(Task objective) Write out, exactly and in full, the line where "Task: Select the Hardware Number text box" appears together with all lines that follow it in the entries below. Do not include pictures.

Start of Supplied records

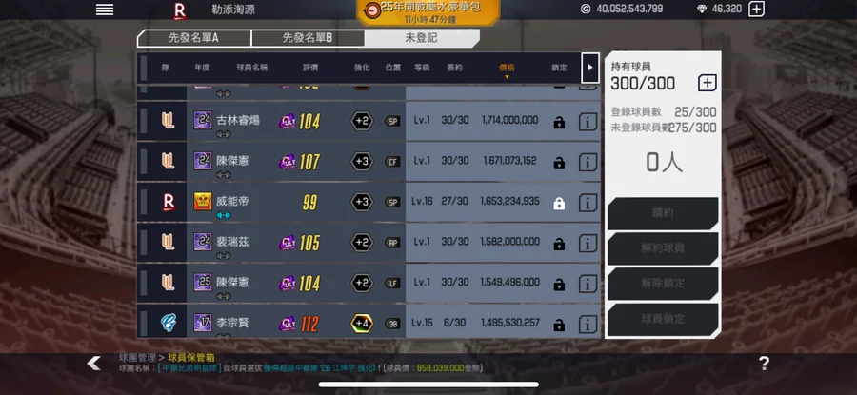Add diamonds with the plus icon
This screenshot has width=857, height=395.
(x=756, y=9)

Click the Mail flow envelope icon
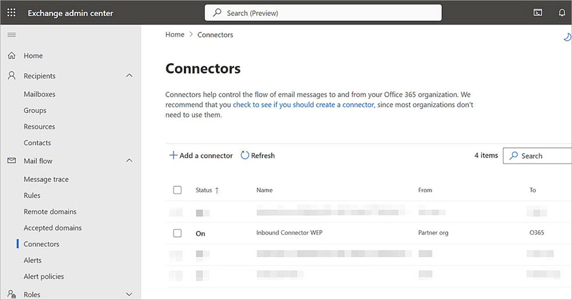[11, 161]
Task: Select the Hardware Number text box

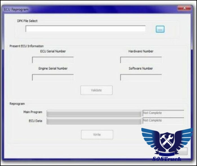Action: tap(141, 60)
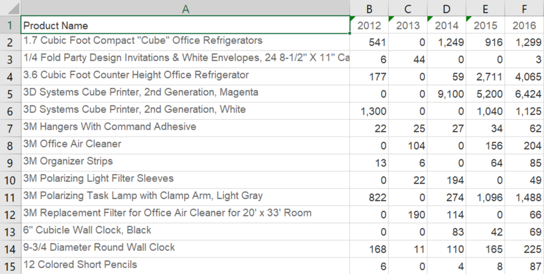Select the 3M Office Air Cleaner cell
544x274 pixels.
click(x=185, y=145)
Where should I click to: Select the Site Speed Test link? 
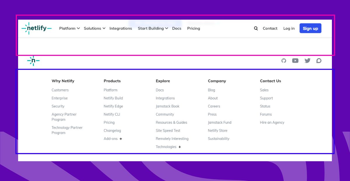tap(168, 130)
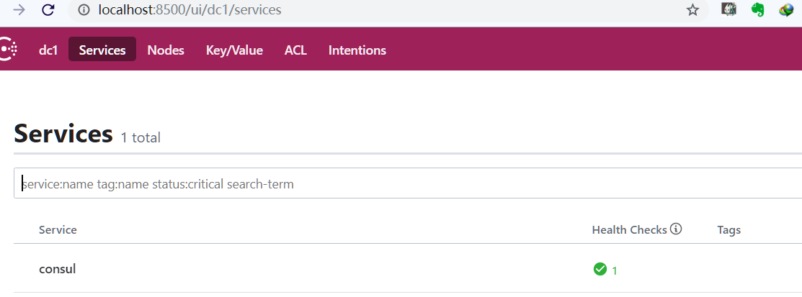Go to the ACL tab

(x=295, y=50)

End of Supplied records

(Output of the task)
Task: Select the Hardware Number text box

Action: tap(141, 60)
Select the 3M Office Air Cleaner cell
544x274 pixels.
click(x=185, y=145)
Where should I click to: Select the Site Speed Test link? 
tap(168, 130)
Go to the ACL tab

(x=295, y=50)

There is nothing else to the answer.